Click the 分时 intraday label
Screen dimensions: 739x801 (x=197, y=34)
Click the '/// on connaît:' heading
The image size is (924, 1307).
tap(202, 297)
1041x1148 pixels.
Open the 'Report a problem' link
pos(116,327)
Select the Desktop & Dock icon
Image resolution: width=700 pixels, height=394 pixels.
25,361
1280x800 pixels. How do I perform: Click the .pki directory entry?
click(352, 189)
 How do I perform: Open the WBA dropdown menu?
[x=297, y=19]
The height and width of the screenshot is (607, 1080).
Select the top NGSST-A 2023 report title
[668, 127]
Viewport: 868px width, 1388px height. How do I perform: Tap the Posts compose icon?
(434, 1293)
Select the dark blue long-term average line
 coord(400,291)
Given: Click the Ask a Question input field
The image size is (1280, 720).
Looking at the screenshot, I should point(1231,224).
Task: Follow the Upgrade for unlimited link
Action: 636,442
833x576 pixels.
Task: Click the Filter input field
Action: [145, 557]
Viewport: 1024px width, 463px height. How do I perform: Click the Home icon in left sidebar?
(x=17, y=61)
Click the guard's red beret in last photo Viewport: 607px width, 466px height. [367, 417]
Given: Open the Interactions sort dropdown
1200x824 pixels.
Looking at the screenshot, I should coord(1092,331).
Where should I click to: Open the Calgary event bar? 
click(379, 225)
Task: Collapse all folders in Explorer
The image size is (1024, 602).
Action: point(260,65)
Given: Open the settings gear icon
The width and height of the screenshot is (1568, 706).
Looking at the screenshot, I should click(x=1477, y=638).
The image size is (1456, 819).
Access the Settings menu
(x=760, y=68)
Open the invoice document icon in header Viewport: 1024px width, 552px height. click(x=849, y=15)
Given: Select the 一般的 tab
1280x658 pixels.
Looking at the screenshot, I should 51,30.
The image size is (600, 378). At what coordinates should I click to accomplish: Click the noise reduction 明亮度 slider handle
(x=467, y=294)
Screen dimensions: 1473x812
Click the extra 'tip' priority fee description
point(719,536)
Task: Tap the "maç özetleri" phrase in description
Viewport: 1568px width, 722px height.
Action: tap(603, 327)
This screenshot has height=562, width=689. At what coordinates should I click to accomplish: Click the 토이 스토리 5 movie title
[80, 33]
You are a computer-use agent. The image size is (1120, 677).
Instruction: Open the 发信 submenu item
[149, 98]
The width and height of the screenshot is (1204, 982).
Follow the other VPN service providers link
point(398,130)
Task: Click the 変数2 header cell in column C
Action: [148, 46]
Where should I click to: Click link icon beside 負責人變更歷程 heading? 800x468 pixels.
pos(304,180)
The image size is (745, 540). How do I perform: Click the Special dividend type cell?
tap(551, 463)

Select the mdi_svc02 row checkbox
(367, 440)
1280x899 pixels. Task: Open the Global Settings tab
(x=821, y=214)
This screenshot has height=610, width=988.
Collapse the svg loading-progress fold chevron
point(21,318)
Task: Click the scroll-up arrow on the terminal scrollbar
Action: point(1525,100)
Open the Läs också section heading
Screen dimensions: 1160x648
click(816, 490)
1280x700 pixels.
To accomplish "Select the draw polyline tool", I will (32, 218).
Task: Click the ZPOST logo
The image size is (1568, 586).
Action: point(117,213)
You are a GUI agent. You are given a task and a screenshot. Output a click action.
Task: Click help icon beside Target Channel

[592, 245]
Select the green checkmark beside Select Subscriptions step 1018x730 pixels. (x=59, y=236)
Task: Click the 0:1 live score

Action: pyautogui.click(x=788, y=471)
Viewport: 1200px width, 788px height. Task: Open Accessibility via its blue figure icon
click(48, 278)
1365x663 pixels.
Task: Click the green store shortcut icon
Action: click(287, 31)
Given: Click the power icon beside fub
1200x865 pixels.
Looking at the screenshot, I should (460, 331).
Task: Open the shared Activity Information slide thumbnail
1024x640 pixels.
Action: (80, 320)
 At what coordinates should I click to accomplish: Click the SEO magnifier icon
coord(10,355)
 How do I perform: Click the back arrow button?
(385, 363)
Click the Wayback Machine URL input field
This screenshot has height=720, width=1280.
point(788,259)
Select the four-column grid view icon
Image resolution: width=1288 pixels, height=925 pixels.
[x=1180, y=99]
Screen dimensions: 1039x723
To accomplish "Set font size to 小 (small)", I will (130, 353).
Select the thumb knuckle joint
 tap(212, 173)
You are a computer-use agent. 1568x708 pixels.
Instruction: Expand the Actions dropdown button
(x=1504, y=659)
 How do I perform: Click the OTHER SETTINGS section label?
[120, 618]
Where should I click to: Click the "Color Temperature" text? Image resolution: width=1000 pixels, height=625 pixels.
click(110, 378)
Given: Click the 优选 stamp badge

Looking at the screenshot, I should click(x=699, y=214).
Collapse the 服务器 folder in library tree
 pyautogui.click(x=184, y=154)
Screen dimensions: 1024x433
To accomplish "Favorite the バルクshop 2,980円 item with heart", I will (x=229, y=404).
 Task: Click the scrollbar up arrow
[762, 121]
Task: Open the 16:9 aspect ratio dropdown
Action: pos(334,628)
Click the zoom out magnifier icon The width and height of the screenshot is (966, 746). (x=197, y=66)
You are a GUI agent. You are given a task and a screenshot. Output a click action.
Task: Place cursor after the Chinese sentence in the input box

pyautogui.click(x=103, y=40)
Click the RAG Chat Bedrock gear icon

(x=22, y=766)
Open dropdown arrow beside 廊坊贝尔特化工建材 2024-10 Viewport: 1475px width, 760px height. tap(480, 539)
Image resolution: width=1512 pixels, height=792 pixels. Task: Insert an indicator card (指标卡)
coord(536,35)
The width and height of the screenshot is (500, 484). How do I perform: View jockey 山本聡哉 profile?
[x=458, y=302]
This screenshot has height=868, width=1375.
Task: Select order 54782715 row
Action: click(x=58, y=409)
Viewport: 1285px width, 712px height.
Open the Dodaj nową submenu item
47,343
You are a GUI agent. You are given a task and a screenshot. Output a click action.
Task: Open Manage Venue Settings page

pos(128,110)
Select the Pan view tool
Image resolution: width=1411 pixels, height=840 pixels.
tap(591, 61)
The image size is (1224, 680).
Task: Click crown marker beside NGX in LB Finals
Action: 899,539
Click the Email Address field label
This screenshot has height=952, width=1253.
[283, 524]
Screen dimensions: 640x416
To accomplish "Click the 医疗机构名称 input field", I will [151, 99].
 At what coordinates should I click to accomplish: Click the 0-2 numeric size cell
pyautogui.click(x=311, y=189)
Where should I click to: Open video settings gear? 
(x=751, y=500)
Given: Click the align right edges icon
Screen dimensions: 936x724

================================

What you will do: Each entry in the data must be copied exactly.

Response to the exercise:
Click the 分时 intraday label
Screen dimensions: 739x801 (x=197, y=34)
Click the '/// on connaît:' heading
The image size is (924, 1307).
tap(202, 297)
1041x1148 pixels.
Open the 'Report a problem' link
pos(116,327)
Select the Desktop & Dock icon
Image resolution: width=700 pixels, height=394 pixels.
25,361
1280x800 pixels. How do I perform: Click the .pki directory entry?
click(352, 189)
 How do I perform: Open the WBA dropdown menu?
[x=297, y=19]
The height and width of the screenshot is (607, 1080).
Select the top NGSST-A 2023 report title
[668, 127]
Viewport: 868px width, 1388px height. How do I perform: Tap the Posts compose icon?
(434, 1293)
Select the dark blue long-term average line
 coord(400,291)
Given: Click the Ask a Question input field
The image size is (1280, 720).
Looking at the screenshot, I should point(1231,224).
Task: Follow the Upgrade for unlimited link
Action: 636,442
833x576 pixels.
Task: Click the Filter input field
Action: [145, 557]
Viewport: 1024px width, 463px height. How do I perform: Click the Home icon in left sidebar?
(x=17, y=61)
Click the guard's red beret in last photo Viewport: 607px width, 466px height. [367, 417]
Given: Open the Interactions sort dropdown
1200x824 pixels.
Looking at the screenshot, I should coord(1092,331).
Where should I click to: Open the Calgary event bar? 
click(379, 225)
Task: Collapse all folders in Explorer
The image size is (1024, 602).
Action: point(260,65)
Given: Open the settings gear icon
The width and height of the screenshot is (1568, 706).
Looking at the screenshot, I should click(x=1477, y=638).
The image size is (1456, 819).
Access the Settings menu
(x=760, y=68)
Open the invoice document icon in header Viewport: 1024px width, 552px height. click(x=849, y=15)
Given: Select the 一般的 tab
1280x658 pixels.
Looking at the screenshot, I should 51,30.
The image size is (600, 378). At what coordinates should I click to accomplish: Click the noise reduction 明亮度 slider handle
(x=467, y=294)
Screen dimensions: 1473x812
Click the extra 'tip' priority fee description
point(719,536)
Task: Tap the "maç özetleri" phrase in description
Viewport: 1568px width, 722px height.
Action: tap(603, 327)
This screenshot has height=562, width=689. At what coordinates should I click to accomplish: Click the 토이 스토리 5 movie title
[80, 33]
You are a computer-use agent. The image size is (1120, 677).
Instruction: Open the 发信 submenu item
[149, 98]
The width and height of the screenshot is (1204, 982).
Follow the other VPN service providers link
point(398,130)
Task: Click the 変数2 header cell in column C
Action: [148, 46]
Where should I click to: Click link icon beside 負責人變更歷程 heading? 800x468 pixels.
pos(304,180)
The image size is (745, 540). How do I perform: Click the Special dividend type cell?
tap(551, 463)

Select the mdi_svc02 row checkbox
(367, 440)
1280x899 pixels. Task: Open the Global Settings tab
(x=821, y=214)
This screenshot has height=610, width=988.
Collapse the svg loading-progress fold chevron
point(21,318)
Task: Click the scroll-up arrow on the terminal scrollbar
Action: point(1525,100)
Open the Läs också section heading
Screen dimensions: 1160x648
click(816, 490)
1280x700 pixels.
To accomplish "Select the draw polyline tool", I will (32, 218).
Task: Click the ZPOST logo
The image size is (1568, 586).
Action: point(117,213)
You are a GUI agent. You are given a task and a screenshot. Output a click action.
Task: Click help icon beside Target Channel

[592, 245]
Select the green checkmark beside Select Subscriptions step 1018x730 pixels. (x=59, y=236)
Task: Click the 0:1 live score

Action: pyautogui.click(x=788, y=471)
Viewport: 1200px width, 788px height. Task: Open Accessibility via its blue figure icon
click(48, 278)
1365x663 pixels.
Task: Click the green store shortcut icon
Action: click(287, 31)
Given: Click the power icon beside fub
1200x865 pixels.
Looking at the screenshot, I should (460, 331).
Task: Open the shared Activity Information slide thumbnail
1024x640 pixels.
Action: (80, 320)
 At what coordinates should I click to accomplish: Click the SEO magnifier icon
coord(10,355)
 How do I perform: Click the back arrow button?
(385, 363)
Click the Wayback Machine URL input field
This screenshot has height=720, width=1280.
point(788,259)
Select the four-column grid view icon
Image resolution: width=1288 pixels, height=925 pixels.
[x=1180, y=99]
Screen dimensions: 1039x723
To accomplish "Set font size to 小 (small)", I will (130, 353).
Select the thumb knuckle joint
 tap(212, 173)
You are a computer-use agent. 1568x708 pixels.
Instruction: Expand the Actions dropdown button
(x=1504, y=659)
 How do I perform: Click the OTHER SETTINGS section label?
[120, 618]
Where should I click to: Click the "Color Temperature" text? Image resolution: width=1000 pixels, height=625 pixels.
click(110, 378)
Given: Click the 优选 stamp badge

Looking at the screenshot, I should click(x=699, y=214).
Collapse the 服务器 folder in library tree
 pyautogui.click(x=184, y=154)
Screen dimensions: 1024x433
To accomplish "Favorite the バルクshop 2,980円 item with heart", I will (x=229, y=404).
 Task: Click the scrollbar up arrow
[762, 121]
Task: Open the 16:9 aspect ratio dropdown
Action: pos(334,628)
Click the zoom out magnifier icon The width and height of the screenshot is (966, 746). (x=197, y=66)
You are a GUI agent. You are given a task and a screenshot. Output a click action.
Task: Place cursor after the Chinese sentence in the input box

pyautogui.click(x=103, y=40)
Click the RAG Chat Bedrock gear icon

(x=22, y=766)
Open dropdown arrow beside 廊坊贝尔特化工建材 2024-10 Viewport: 1475px width, 760px height. tap(480, 539)
Image resolution: width=1512 pixels, height=792 pixels. Task: Insert an indicator card (指标卡)
coord(536,35)
The width and height of the screenshot is (500, 484). How do I perform: View jockey 山本聡哉 profile?
[x=458, y=302]
This screenshot has height=868, width=1375.
Task: Select order 54782715 row
Action: click(x=58, y=409)
Viewport: 1285px width, 712px height.
Open the Dodaj nową submenu item
47,343
You are a GUI agent. You are given a task and a screenshot. Output a click action.
Task: Open Manage Venue Settings page

pos(128,110)
Select the Pan view tool
Image resolution: width=1411 pixels, height=840 pixels.
tap(591, 61)
The image size is (1224, 680).
Task: Click crown marker beside NGX in LB Finals
Action: 899,539
Click the Email Address field label
This screenshot has height=952, width=1253.
[283, 524]
Screen dimensions: 640x416
To accomplish "Click the 医疗机构名称 input field", I will [151, 99].
 At what coordinates should I click to accomplish: Click the 0-2 numeric size cell
pyautogui.click(x=311, y=189)
Where should I click to: Open video settings gear? 
(x=751, y=500)
Given: Click the align right edges icon
Screen dimensions: 936x724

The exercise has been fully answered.